Functional knockout of the transient outward current, long-QT syndrome, and cardiac remodeling in mice expressing a dominant-negative Kv4 α subunit

A novel in vivo experimental strategy, involving cell type-specific expression of a dominant-negative K+ channel pore-forming alpha subunit, was developed and exploited to probe the molecular identity of the cardiac transient outward K+ current (I-to). A point mutation (W to F) was introduced at position 362 in the pore region of Kv4.2 to produce a nonconducting mutant (Kv4.2W362F) subunit. Coexpression of Kv4.2W362F with Kv4.2 (or Kv4.3) attenuates the wild-type currents, and the effect is subfamily specific, ie, Kv4.2W362F does not affect heterologously expressed Kv1.4 currents. With the use of the alpha-myosin heavy chain promoter to direct cardiac-specific expression, several lines of Kv4.2W362F transgenic mice were generated. Electrophysiological recordings reveal that I-to is selectively eliminated in ventricular myocytes isolated from transgenic mice expressing Kv4.3W362F, thereby demonstrating directly that the Kv 4 subfamily underlies I-to in the mammalian heart.

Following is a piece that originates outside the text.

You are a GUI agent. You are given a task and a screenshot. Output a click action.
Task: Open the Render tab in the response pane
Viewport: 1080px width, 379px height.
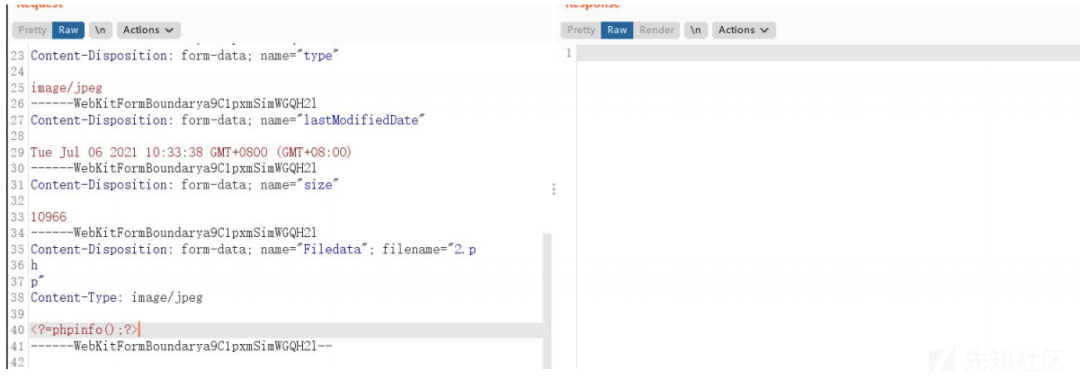tap(656, 30)
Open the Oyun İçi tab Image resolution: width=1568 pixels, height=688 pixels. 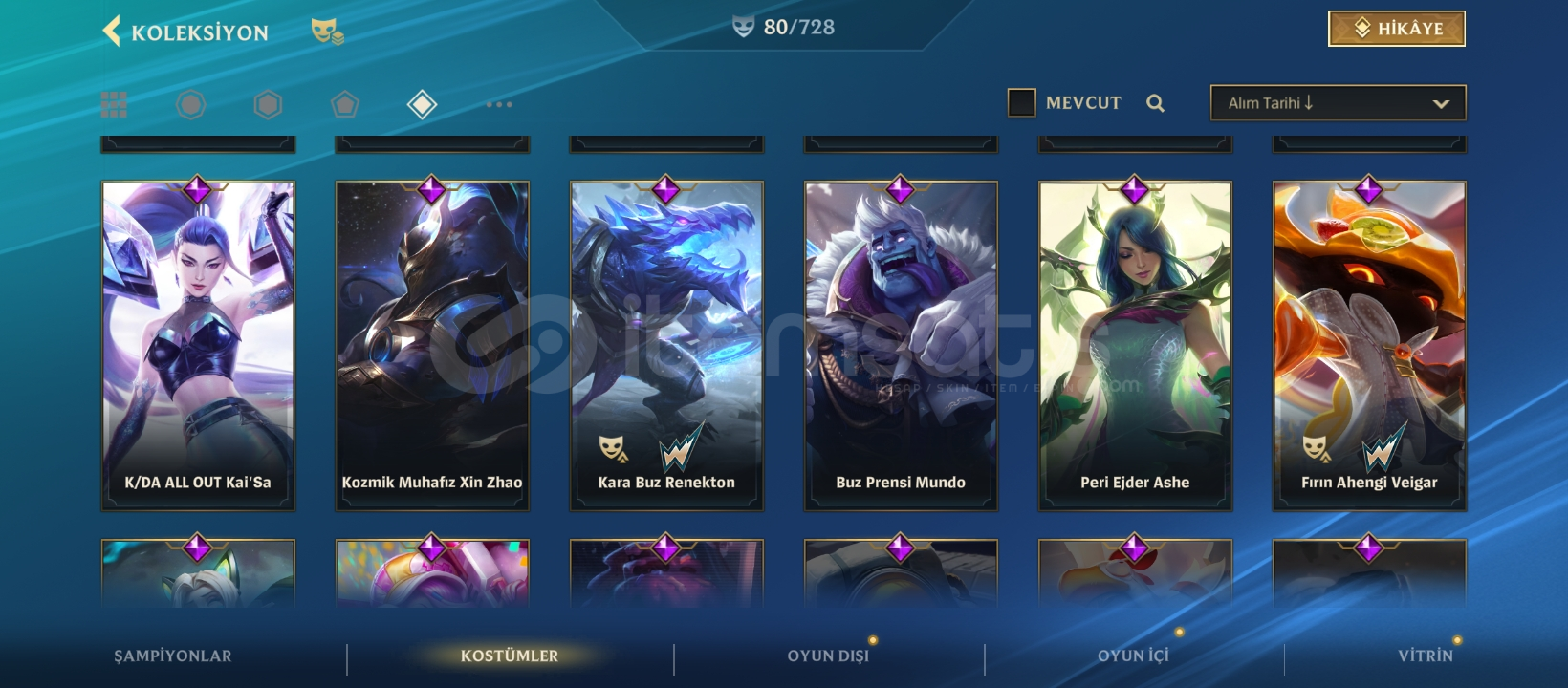click(1133, 656)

Functional knockout of I-to leads to marked increases in action potential durations in ventricular myocytes and to prolongation of the QT interval in surface ECG recordings. In addition, a novel rapidly activating and inactivating K+ current, which is not detectable in myocytes from nontransgenic littermates, is evident in Kv4.2W362F-expressing ventricular cells. Importantly, these results demonstrate that electrical remodeling occurs in the heart when the expression of endogenous K+ channels is altered.